Has it been done before?
There are a few examples of cities that provide free transit service, and many others that provide limited free service on one or two routes, or within a limited zone. The most famous case is Tallinn, the capital of Estonia (population: 450,000), which provides fare-free transit for all residents. The system was already heavily subsidized when it became free and is largely financed through an income tax. Visitors still pay to ride. Other smaller overseas systems are partially or wholly free, but those countries generally have a much healthier appetite for taxing themselves. An example closer to home is Chapel Hill, NC, which offers free fixed-route bus service. That system has an annual budget of about $20 million, an order of magnitude smaller than Chicago. It’s paid for by the surrounding municipalities, and very healthy contributions from the University of North Carolina. In Pittsburgh, free trips are provided between 6 adjacent light rail stations that take people from downtown to the city’s stadium district. This is funded through a partnership with the Steelers and the Rivers Casino, but it has a very limited geographic scope and bus service is not included. Kansas City has a single free street car line that runs just 2 miles through downtown. Salt Lake City has a free fare zone in its downtown, but any rides originating or ending outside of the zone require payment. These are fairly typical examples of the limited free transit options in the US. Needless to say, a free CTA would be the most ambitious project of its type in the Western Hemisphere, and probably the world.
Is it worth it?
There are many ways free CTA service could benefit not just Chicago, but the whole region. It could incentivize more transit-oriented development, reducing sprawl and the inflated infrastructure spending that goes with it. Given that transportation is the largest contributor to climate change in the US, it could be a powerful local strategy to reduce greenhouse gas emissions. There’s also an obvious equity argument. Approximately 71.5% of CTA ridership qualifies as minority, and 29% qualifies as low-income. Eliminating fares would be a powerful tool to improve mobility and access to opportunity for these populations. As MPC’s Cost of Segregation report showed, reducing income inequality and segregation in our region would have a massive impact on us all.

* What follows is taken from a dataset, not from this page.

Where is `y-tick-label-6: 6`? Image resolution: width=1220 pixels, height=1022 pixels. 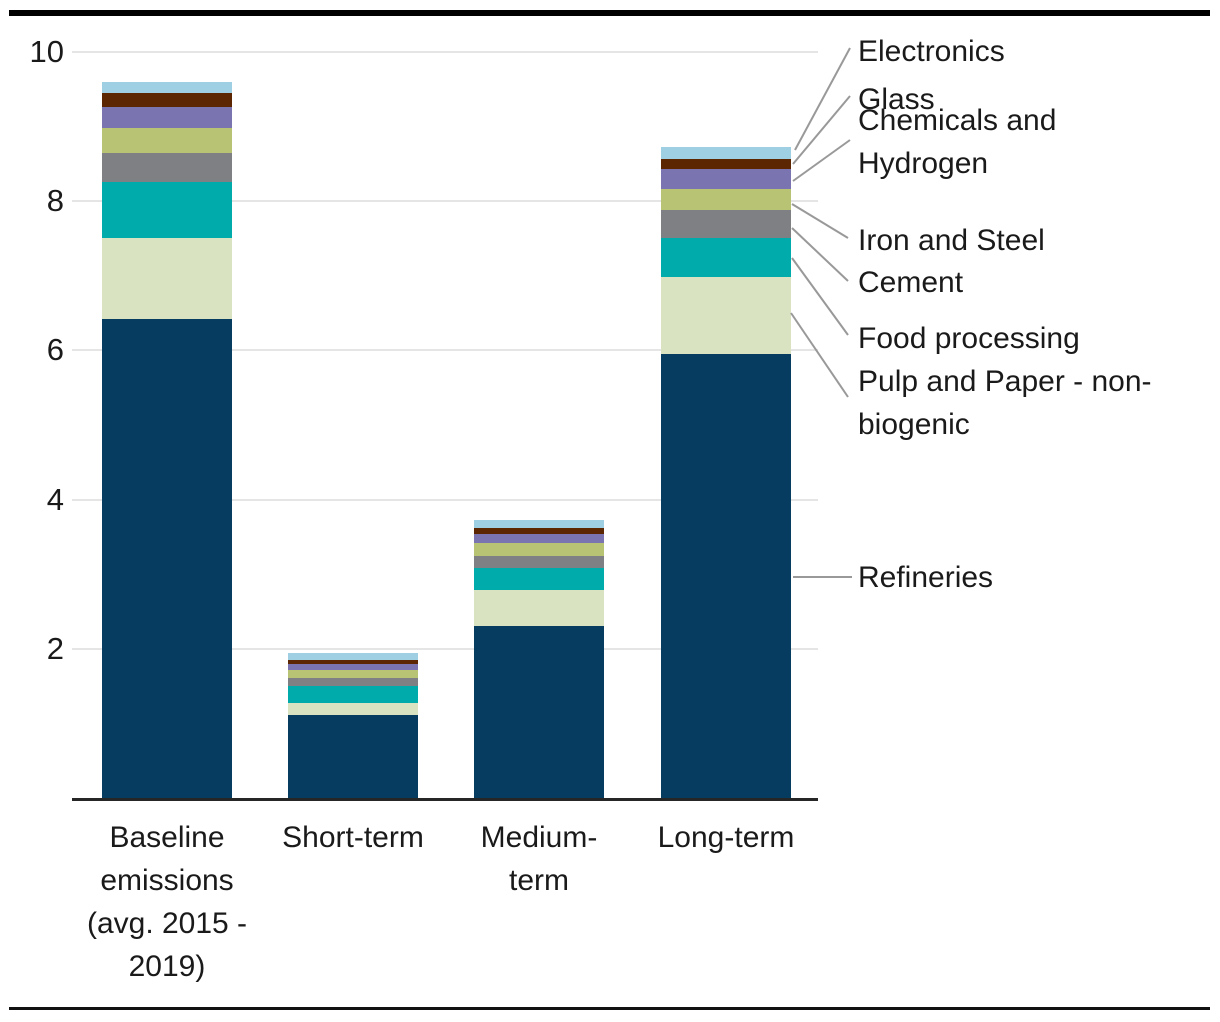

Paying for it would require creativity. But if there’s a political will, there’s a way. If we could show that the system would pay for itself by attracting new residents, boosting the economy, cleaning up the environment, and reducing inequality, we might just convince people that it’s worth paying for. MPC always encourages Northeast Illinois to think big and look for innovative solutions. Making transit even more accessible to riders could distinguish Chicago as a place that has doubled down on investing in a high quality of life for all.